Data Releases

An ARGO data release is a curated data set of clinical and molecular data submitted to the ARGO Data Platform. Data releases happen approximately four times a year and are cumulative in nature. Released data can be browsed using the File Repository and downloaded using a client tool, provided that access to controlled data has been granted. To access controlled data, please see the DACO application process here.

Data Release 2.0

Release Date: October 23, 2020

New Updates

Data release 2.0 includes the first release of whole exome sequencing (WXS) data from papillary thyroid cancer (PTC-SA) and the first release of whole genome sequencing (WGS) data from lung cancer (LUKA-KR). Both programs were members of the original ICGC-25K data portal. While clinical data will soon be submitted by the programs, a selection of their molecular data has been reprocessed against the latest GRCh38 Human Reference Genome using the ARGO DNA Seq Pipeline.

This release includes:

  • PACA-CA: PACA-CA: 52 new donors with WGS data totaling 133 donors with WGS reads and 121 donors with variant calls
  • PACA-CA: 12 new donors with aligned WXS reads
  • LUCA-KR: 29 donors with aligned WGS reads, and 29 donors with variant calls.
  • PTC-SA: 142 donors with aligned WXS reads, and 140 donors with variant calls.

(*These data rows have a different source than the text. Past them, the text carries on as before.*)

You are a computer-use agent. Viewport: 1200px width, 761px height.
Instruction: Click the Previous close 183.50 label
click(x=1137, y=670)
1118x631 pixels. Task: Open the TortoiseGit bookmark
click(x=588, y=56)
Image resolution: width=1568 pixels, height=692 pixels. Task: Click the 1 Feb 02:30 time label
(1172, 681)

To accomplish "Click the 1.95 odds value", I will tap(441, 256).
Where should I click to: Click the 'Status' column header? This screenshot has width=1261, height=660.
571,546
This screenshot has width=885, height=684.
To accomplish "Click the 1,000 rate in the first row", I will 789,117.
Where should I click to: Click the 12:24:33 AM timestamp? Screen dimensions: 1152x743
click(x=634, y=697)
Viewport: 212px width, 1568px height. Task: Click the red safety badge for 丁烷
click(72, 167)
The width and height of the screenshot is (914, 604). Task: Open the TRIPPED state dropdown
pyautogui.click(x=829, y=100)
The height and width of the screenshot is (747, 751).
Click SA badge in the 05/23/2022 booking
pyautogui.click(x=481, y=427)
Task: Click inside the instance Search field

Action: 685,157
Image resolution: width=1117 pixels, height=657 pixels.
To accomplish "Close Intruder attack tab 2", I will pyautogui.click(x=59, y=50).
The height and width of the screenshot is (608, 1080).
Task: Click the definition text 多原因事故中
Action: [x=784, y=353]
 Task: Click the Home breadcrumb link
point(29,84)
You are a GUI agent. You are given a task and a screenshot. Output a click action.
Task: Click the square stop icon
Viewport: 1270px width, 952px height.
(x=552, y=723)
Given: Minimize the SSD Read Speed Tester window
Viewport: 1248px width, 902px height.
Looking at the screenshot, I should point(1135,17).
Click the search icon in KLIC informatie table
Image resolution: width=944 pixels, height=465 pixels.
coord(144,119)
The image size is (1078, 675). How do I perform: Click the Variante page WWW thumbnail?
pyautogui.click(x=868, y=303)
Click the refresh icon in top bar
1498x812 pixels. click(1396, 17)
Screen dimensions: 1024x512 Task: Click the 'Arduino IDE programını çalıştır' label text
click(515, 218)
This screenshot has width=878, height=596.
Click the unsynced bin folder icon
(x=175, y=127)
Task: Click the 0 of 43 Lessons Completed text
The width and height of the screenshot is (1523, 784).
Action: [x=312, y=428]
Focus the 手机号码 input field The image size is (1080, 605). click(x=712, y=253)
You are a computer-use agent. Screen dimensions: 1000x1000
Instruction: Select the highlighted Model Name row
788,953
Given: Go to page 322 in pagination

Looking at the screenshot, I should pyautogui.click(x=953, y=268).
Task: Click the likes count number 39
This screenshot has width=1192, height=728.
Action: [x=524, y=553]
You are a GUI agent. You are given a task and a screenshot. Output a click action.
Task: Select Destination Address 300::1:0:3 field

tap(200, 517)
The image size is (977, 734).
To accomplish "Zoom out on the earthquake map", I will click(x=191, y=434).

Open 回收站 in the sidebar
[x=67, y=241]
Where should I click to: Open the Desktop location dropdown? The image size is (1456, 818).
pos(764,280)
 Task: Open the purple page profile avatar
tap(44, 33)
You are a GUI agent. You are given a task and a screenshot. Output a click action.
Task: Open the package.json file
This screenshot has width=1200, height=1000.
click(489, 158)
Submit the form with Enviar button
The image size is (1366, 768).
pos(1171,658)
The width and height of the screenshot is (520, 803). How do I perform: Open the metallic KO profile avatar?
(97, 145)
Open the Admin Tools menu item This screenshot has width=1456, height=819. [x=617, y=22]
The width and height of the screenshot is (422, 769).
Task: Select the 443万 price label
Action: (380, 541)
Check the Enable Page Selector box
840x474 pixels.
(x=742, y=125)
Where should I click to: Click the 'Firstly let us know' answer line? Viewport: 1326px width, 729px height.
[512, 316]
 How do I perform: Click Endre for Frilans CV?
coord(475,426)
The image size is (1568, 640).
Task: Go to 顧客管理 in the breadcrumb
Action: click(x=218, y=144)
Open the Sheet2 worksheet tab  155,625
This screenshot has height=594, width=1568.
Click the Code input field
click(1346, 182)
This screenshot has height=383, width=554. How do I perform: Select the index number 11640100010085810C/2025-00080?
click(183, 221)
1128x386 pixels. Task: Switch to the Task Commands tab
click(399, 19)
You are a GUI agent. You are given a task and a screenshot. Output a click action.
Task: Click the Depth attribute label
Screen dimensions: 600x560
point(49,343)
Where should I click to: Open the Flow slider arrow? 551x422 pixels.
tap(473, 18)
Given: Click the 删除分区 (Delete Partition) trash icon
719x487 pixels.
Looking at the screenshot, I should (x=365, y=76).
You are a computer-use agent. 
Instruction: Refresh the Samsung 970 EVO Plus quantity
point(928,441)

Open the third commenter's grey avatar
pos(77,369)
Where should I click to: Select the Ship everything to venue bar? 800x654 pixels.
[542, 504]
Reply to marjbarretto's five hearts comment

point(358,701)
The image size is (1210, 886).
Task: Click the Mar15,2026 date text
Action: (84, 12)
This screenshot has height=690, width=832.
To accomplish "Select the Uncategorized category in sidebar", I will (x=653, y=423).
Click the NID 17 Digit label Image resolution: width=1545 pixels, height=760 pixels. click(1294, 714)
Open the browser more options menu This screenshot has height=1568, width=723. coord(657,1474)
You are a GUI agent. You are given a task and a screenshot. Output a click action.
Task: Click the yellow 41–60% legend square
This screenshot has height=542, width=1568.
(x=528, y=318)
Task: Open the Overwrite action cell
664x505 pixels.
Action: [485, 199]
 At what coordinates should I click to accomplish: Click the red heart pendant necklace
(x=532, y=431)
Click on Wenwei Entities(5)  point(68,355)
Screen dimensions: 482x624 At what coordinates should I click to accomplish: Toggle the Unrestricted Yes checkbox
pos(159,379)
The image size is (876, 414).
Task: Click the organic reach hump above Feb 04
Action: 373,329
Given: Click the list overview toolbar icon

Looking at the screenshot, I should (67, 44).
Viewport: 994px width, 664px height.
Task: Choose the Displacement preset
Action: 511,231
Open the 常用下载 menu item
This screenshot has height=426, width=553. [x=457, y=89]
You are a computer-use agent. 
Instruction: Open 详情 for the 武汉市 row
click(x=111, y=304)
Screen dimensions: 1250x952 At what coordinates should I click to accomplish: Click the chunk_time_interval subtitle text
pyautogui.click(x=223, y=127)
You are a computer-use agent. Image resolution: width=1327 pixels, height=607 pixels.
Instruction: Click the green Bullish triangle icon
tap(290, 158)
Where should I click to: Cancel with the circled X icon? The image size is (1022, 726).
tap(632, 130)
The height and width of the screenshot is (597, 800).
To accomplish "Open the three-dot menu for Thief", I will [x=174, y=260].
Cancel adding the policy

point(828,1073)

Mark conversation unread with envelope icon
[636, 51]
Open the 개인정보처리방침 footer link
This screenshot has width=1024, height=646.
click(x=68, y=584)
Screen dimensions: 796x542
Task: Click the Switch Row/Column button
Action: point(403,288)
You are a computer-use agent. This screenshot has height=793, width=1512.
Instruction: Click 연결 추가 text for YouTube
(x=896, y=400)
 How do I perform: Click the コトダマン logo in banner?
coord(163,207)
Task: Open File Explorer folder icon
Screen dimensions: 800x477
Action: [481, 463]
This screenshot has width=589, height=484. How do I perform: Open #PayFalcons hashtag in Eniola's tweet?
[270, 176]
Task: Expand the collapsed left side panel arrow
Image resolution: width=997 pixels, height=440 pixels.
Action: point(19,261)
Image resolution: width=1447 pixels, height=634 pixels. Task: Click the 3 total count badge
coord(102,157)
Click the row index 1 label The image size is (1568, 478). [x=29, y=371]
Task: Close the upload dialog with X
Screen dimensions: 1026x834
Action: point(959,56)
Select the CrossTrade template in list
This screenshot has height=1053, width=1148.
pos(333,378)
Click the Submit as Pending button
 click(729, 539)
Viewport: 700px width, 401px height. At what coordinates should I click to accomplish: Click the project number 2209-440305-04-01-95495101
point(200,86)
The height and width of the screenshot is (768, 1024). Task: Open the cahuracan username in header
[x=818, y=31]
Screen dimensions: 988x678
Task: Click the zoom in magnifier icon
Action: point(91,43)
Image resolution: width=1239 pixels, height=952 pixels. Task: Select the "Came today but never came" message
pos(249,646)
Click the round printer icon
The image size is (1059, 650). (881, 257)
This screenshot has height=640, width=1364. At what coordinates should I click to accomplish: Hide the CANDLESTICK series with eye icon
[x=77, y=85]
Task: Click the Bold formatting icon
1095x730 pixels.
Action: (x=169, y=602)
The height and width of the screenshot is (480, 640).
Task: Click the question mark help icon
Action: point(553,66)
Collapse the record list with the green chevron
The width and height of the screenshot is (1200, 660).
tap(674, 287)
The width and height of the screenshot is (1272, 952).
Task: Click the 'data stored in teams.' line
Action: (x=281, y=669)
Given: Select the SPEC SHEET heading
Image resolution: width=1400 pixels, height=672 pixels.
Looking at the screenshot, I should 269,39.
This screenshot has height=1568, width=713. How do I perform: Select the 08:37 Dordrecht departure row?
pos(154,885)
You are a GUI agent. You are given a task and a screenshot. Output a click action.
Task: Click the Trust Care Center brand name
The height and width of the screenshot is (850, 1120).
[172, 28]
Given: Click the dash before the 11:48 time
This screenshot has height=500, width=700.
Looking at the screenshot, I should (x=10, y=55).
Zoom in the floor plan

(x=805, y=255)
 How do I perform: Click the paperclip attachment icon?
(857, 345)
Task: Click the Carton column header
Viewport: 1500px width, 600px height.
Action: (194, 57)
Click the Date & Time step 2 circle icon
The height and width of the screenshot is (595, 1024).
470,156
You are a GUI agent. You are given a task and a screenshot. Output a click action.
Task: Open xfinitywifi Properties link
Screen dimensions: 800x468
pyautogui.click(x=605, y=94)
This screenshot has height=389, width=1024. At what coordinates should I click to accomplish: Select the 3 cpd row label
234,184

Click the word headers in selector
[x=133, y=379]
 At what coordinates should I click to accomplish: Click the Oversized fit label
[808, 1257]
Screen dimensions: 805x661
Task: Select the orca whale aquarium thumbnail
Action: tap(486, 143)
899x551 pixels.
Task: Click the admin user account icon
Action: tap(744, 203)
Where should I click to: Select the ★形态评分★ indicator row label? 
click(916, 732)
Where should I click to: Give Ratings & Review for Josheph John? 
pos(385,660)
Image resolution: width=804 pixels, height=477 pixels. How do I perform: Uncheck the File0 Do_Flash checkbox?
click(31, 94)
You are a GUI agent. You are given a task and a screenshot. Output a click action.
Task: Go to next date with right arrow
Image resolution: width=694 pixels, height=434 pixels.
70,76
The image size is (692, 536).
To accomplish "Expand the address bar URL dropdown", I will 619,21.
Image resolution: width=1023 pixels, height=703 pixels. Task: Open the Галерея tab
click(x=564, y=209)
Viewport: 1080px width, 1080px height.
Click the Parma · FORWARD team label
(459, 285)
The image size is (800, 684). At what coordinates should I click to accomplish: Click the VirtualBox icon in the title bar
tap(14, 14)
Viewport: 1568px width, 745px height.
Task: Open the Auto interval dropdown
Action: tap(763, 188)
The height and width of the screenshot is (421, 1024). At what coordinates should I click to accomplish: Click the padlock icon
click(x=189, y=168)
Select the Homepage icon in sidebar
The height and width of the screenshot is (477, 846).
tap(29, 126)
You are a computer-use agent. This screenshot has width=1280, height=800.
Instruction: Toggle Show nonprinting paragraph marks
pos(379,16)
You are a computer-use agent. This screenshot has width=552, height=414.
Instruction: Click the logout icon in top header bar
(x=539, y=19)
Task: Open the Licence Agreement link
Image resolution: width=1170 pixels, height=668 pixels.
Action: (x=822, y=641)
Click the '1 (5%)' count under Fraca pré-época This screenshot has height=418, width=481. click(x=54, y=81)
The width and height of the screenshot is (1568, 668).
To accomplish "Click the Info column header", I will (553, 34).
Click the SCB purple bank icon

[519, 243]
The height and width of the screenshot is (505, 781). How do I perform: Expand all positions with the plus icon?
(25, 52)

In addition to these genomic files, the first release of pipeline Quality Control metrics is also included. For a breakdown of the provided QC metrics, please review the qc metrics file type documentation. For an explanation of qc metrics as they are generated through the pipeline, please review the DNA-Seq Analysis Pipeline documentation.

Bug Fixes

  • Three OCCAMS-GB donors had alignment and variant data removed from release due to an issue in file naming in the analysis workflow. The data is being reprocessed and will be re-released in the next release.

Known Issues

None to report.

Data Release 1.0

Release Date: June 19, 2020

New Updates

ICGC ARGO is excited to announce its initial data release including whole genome sequencing (WGS) data from pancreatic cancer (PACA-CA) and esophageal cancer (OCCAMS-GB). Both programs were members of the original ICGC-25K data portal. While clinical data will soon be submitted by the programs, a selection of their molecular data has been reprocessed against the latest GRCh38 Human Reference Genome using the ARGO DNA Seq Pipeline. The resulting somatic mutation calls include single nucleotide variations (SNVs), insertion-deletion (indels), copy number variations (CNVs) and structural variations (SVs). This release includes:

  • PACA-CA: 81 donors with aligned WGS reads, and 62 donors with variant calls.
  • OCCAMS-GB: 96 donors with aligned WGS reads, and 95 donors with variant calls.